Why are the x positions of these error bars adjusted by +/- 0.1? If you don't adjust the x values or you omit the x positions for the error bars entirely, MATLAB plots both sets of bars at the positions 1, 2 and 3, respectively. The overplotted error bars are hard to distinguish.
Why an offset of 0.1? The size of the offset is up to you. Pick an offset that is small enough so that the error bars for each species are close together and distinguishable from those of the other species.


EXAMPLE 6: Load the circadian rhythm data from Lab 1

   load circadian.mat


EXAMPLE 7: Estimate hourly temperature mean and 95% CI (horse 1)
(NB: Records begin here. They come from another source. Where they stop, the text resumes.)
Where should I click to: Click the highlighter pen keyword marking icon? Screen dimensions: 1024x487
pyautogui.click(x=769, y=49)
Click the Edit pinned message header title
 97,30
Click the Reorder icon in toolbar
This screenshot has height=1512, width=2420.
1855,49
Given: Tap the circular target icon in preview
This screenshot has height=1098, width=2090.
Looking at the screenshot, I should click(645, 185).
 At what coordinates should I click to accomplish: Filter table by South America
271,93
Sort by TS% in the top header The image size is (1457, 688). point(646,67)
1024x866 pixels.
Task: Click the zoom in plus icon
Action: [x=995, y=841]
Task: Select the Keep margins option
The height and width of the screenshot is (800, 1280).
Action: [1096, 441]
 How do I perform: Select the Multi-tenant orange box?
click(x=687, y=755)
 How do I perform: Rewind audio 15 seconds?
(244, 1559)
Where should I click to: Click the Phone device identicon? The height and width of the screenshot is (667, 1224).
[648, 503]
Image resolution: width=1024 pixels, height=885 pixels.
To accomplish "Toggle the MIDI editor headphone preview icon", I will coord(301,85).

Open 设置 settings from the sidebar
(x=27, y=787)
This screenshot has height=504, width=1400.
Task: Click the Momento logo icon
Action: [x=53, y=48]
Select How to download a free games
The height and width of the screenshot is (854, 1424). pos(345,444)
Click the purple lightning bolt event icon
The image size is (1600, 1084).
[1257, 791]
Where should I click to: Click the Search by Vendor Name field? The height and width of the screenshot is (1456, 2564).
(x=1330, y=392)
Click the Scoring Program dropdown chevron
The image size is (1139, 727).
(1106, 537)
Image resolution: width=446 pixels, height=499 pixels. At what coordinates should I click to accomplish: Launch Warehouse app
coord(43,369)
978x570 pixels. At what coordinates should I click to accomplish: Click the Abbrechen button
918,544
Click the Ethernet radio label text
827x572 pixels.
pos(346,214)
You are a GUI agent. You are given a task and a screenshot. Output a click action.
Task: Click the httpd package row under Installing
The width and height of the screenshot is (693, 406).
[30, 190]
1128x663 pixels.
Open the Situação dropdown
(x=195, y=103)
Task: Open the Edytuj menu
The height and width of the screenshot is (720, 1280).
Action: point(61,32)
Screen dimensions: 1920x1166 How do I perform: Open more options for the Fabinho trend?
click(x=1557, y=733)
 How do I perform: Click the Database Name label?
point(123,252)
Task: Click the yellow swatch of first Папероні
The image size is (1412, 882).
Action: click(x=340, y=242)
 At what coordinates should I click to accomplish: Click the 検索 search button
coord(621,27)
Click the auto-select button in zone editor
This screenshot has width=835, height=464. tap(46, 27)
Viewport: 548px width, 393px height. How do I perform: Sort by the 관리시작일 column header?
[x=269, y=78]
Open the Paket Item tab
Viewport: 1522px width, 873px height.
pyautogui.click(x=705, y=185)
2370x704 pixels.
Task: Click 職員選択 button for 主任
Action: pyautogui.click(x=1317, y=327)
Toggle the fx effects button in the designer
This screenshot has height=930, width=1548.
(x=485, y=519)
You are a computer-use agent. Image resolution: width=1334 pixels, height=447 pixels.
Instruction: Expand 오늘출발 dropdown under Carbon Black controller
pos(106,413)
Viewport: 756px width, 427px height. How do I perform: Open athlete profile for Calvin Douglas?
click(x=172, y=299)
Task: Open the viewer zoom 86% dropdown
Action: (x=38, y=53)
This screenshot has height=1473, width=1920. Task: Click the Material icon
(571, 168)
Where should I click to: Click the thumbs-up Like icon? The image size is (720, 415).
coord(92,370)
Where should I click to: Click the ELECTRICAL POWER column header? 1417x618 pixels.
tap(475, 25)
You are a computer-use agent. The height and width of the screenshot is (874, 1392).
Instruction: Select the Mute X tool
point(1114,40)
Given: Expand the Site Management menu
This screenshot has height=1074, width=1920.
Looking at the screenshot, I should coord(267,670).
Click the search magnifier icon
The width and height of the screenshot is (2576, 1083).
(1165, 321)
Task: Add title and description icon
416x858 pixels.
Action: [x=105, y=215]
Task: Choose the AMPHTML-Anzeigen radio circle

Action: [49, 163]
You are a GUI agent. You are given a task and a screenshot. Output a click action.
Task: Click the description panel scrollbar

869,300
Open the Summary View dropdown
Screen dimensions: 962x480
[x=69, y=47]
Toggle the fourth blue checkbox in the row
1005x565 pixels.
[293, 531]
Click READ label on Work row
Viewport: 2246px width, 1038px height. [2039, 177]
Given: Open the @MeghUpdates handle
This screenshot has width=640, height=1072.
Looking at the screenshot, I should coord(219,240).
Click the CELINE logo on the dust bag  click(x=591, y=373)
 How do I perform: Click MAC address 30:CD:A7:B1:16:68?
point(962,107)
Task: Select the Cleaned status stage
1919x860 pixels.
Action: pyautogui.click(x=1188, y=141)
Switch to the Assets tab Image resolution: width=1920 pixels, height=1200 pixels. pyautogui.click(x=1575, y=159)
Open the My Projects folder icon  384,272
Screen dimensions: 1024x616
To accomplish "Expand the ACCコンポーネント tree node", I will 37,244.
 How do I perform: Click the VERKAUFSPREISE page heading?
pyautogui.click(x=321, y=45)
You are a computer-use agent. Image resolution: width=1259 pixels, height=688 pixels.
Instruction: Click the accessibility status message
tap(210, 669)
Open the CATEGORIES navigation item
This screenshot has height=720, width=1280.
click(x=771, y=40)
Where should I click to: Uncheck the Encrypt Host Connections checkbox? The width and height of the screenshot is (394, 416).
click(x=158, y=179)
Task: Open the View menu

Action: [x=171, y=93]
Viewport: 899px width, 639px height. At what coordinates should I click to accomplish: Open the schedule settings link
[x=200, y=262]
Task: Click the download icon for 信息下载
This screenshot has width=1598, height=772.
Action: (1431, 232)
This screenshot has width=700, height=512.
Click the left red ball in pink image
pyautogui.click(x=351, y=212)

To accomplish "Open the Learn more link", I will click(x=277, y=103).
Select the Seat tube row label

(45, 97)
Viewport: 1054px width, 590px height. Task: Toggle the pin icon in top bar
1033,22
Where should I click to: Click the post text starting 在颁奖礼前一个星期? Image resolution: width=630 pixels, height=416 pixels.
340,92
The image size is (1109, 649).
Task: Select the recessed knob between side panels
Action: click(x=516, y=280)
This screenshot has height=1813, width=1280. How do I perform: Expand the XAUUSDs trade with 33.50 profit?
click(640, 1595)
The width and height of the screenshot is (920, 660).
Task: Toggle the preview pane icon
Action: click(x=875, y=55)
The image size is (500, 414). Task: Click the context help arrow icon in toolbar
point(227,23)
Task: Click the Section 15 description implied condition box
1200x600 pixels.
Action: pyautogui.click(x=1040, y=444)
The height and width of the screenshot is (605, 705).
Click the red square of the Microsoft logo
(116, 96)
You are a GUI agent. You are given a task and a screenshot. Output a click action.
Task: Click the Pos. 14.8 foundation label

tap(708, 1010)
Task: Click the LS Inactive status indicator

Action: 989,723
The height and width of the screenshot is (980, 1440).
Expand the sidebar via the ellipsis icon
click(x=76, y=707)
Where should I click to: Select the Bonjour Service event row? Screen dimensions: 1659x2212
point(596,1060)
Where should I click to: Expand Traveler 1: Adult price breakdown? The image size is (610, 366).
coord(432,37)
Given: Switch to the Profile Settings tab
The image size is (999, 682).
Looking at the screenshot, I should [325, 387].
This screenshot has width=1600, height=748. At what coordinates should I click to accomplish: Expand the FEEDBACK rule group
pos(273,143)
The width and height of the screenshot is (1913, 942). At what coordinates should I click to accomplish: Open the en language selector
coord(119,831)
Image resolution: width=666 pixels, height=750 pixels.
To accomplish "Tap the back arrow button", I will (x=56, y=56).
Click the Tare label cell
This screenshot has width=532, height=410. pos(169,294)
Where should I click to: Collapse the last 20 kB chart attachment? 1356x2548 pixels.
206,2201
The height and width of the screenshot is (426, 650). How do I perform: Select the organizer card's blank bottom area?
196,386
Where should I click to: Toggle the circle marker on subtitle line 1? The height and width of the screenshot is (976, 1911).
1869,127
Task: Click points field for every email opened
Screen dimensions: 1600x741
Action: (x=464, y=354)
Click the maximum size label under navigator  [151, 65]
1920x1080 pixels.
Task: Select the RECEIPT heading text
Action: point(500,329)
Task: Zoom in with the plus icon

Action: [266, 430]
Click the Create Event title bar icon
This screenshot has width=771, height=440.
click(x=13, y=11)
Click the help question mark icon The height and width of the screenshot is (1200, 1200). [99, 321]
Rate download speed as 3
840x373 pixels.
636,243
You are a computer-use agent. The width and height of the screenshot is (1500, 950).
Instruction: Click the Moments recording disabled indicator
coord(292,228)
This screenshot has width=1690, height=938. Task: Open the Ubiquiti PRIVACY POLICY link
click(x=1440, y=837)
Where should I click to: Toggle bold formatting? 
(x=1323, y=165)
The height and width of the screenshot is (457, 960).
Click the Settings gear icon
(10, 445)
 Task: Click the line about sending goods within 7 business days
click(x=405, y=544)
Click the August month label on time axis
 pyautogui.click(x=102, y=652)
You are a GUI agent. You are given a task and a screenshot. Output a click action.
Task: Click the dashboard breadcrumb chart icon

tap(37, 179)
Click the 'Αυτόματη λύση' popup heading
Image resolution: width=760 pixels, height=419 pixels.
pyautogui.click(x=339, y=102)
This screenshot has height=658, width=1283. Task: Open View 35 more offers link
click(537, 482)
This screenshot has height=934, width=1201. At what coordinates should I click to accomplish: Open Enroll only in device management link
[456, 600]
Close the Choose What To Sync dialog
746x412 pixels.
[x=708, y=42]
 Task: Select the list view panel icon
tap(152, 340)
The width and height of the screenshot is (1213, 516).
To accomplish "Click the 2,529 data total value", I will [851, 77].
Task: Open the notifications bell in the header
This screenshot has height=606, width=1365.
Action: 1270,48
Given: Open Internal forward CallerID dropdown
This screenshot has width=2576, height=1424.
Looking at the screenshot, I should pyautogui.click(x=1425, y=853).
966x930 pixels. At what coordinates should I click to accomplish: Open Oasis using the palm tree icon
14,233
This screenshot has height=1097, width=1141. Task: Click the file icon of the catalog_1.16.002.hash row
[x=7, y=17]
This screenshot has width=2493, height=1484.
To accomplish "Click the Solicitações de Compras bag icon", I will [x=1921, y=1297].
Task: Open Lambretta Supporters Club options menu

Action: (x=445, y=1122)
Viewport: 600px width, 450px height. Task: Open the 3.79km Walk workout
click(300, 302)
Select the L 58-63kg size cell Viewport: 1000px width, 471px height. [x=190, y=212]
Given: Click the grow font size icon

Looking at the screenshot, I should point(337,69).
   hPtsPerDay = 12;                              % 12 data points per day
   hSampleSz = length(horse(:, 1))./hPtsPerDay;     % Sample size
   horse1 = reshape(horse(:, 1), hPtsPerDay, hSampleSz); % Extract and reshape data from first horse
   horse1Means = mean(horse1, 2);         % Average for each hour over all days
   horse1STDs = std(horse1, 0, 2);        % Unbiased sd for each hour over all days
   horse1SEMs = horse1STDs./sqrt(hSampleSz); % Standard error of mean for each hour over all days
   horse1CIEnds = horse1SEMs.* 1.96;      % 95% confidence interval size

Questions Answers
How big is horse(:, 1)? The horse(:, 1) array has 120 elements corresponding to data taken every two hours for 10 days.
What is the shape of horse1? The horse1 array has 12 rows and 10 columns. Each row corresponds to an hour of the day, and each column corresponds to a day of the experiment.
What is the purpose of reshaping the data for horse 1? You want to compute the average for each hour over all days of the experiment. After reshaping, each row of horse1 holds the measurements made at a particular time of day. Simply average each row of horse1.
Why average over all days of the experiment? The assumption is that horse body temperature is a function of time of day. The measurements at a particular time should be clustered around a true value for that time, but are subject to experimental noise (with some being higher and some lower). The errors should cancel out in averaging.
How do I think of this averaging in terms of populations and samples? Again, the assumption is that the horse body temperature depends on the time of day. For a particular time of day, the horse has a true value of body temperature. An actual measured value will vary from the true value due to biological variability and experimental noise. To compensate for this variability, measure the temperature at this time on several different days (the sample). Use this sample to predict the true population mean (the average body temperature at this time over all possible days).
What is the population in this example? You can argue that the population is the temperature at this time for this horse over all days. Alternatively, you can argue that the population is all horses or all female horses.
How do the samples correspond to horse1? Each row of horse1 correspond to a sample from a different experiment. The horse1 array actually represents 12 different experiments. Row 1 corresponds to the experiment "measuring the horse's body temperature at 8 am over 10 different days". Similarly, row 2 corresponds to "measuring the horse's body temperature at 10 am over 10 different days".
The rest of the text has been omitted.